[[ Supplied material open ]]

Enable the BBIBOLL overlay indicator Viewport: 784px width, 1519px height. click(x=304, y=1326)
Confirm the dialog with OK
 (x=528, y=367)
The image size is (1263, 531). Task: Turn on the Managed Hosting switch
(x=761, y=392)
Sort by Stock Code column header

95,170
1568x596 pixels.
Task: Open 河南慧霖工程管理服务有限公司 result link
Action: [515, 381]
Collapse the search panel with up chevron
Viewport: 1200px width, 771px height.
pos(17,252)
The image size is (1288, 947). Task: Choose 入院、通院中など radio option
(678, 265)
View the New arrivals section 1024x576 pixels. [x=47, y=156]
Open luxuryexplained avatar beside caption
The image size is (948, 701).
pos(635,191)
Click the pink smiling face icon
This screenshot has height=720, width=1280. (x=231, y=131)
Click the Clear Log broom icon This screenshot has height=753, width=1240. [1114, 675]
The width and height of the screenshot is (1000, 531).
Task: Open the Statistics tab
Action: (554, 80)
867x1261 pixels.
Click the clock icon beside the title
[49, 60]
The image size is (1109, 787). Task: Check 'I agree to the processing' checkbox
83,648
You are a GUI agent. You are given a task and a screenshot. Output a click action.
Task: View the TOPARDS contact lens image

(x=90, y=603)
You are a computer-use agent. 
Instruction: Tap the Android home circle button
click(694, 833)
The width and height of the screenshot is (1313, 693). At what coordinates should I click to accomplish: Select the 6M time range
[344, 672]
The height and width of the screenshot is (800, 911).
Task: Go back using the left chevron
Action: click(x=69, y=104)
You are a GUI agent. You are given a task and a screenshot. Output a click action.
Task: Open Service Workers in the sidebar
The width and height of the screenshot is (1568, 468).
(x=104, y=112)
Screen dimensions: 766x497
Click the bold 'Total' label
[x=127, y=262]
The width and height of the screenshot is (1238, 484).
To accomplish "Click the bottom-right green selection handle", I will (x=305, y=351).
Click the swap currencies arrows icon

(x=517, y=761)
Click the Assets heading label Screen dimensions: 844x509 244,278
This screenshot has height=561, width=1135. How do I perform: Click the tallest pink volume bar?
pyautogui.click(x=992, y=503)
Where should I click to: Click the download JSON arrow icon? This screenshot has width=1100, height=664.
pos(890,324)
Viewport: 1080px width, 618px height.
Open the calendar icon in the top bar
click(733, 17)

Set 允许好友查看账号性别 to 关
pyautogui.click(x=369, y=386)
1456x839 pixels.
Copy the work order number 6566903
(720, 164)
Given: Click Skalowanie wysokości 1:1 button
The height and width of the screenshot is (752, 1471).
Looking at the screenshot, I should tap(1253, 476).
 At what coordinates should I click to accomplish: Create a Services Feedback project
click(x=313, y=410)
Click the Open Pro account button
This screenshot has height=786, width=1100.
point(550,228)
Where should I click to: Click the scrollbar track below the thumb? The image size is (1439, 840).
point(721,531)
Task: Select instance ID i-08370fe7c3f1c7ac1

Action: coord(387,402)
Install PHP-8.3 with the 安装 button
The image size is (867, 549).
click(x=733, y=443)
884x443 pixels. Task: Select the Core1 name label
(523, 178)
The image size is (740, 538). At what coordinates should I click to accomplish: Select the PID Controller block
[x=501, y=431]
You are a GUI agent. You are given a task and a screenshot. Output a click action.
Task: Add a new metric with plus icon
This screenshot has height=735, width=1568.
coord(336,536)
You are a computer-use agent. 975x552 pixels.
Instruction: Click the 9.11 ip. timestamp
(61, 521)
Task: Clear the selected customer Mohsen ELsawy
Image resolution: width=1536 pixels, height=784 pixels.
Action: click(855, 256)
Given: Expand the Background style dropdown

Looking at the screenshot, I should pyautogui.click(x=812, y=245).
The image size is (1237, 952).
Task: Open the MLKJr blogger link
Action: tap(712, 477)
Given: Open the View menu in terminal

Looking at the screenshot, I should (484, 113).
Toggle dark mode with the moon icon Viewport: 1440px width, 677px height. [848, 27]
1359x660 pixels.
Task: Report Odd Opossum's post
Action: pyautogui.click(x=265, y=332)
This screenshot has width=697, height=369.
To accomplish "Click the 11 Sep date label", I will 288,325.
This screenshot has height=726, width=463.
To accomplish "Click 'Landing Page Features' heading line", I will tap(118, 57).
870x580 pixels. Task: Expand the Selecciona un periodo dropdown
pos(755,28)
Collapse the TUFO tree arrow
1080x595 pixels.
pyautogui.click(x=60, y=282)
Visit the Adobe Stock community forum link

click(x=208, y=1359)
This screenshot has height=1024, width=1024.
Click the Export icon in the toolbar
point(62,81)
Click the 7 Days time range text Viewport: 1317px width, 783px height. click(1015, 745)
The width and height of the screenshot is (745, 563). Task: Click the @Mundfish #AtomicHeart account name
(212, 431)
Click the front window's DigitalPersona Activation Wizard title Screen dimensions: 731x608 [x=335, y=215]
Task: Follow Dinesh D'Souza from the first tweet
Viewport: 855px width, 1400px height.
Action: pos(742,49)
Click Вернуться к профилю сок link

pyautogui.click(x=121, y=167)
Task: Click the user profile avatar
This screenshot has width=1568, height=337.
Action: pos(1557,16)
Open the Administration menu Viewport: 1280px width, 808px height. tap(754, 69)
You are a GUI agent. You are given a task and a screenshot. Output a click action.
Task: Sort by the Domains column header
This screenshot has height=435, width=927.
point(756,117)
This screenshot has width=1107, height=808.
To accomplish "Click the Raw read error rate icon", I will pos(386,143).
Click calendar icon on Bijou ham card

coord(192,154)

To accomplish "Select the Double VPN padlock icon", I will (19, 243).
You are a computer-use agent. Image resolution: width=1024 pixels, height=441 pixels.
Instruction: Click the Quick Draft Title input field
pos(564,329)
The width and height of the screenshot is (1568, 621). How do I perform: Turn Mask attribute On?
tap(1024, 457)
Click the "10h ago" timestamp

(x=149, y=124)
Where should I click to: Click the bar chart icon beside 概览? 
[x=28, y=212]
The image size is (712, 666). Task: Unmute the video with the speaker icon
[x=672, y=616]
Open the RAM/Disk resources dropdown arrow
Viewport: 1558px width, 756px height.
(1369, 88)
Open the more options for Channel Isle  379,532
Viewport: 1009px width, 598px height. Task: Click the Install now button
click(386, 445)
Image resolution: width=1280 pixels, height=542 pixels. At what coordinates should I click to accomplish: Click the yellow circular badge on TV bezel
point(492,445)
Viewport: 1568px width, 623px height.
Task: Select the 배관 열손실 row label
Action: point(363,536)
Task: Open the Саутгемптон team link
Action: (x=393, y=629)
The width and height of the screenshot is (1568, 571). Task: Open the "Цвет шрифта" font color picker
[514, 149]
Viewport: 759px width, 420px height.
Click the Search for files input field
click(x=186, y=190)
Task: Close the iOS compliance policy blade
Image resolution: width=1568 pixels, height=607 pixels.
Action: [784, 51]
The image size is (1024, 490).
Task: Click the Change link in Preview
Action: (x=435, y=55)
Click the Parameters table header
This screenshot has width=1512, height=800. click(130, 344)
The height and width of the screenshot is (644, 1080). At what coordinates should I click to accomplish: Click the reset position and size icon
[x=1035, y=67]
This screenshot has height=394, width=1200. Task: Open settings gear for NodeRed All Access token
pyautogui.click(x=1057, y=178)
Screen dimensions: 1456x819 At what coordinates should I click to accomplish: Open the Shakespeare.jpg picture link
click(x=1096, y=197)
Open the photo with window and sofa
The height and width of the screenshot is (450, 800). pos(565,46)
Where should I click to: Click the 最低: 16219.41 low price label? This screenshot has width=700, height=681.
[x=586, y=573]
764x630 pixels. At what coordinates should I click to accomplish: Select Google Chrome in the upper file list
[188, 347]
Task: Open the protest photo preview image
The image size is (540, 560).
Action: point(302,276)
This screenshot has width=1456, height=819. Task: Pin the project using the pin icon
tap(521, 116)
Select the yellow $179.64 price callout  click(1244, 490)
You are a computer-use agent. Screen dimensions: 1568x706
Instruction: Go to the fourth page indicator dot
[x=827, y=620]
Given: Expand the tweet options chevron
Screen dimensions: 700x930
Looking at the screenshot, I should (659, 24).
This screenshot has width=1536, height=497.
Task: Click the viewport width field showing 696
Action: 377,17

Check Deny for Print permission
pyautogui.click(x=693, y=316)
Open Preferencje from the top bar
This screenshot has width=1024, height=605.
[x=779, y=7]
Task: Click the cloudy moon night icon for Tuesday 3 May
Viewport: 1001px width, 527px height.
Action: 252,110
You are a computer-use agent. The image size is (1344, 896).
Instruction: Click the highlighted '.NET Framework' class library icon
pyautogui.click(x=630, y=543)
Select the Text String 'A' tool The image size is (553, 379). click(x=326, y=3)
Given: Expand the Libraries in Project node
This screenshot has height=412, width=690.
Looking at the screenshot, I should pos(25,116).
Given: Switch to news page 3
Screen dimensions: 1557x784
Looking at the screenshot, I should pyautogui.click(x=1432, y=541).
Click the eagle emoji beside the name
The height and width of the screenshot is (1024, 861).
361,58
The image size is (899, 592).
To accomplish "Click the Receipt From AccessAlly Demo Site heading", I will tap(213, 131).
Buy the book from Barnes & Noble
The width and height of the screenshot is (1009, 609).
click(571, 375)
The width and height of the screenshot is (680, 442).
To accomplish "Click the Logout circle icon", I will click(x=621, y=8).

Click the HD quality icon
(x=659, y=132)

[[ Supplied material closed ]]

### Exercise aim
In the records above, how many lines hold the string "options"? Respond with that number only.

### Solution to this exercise
2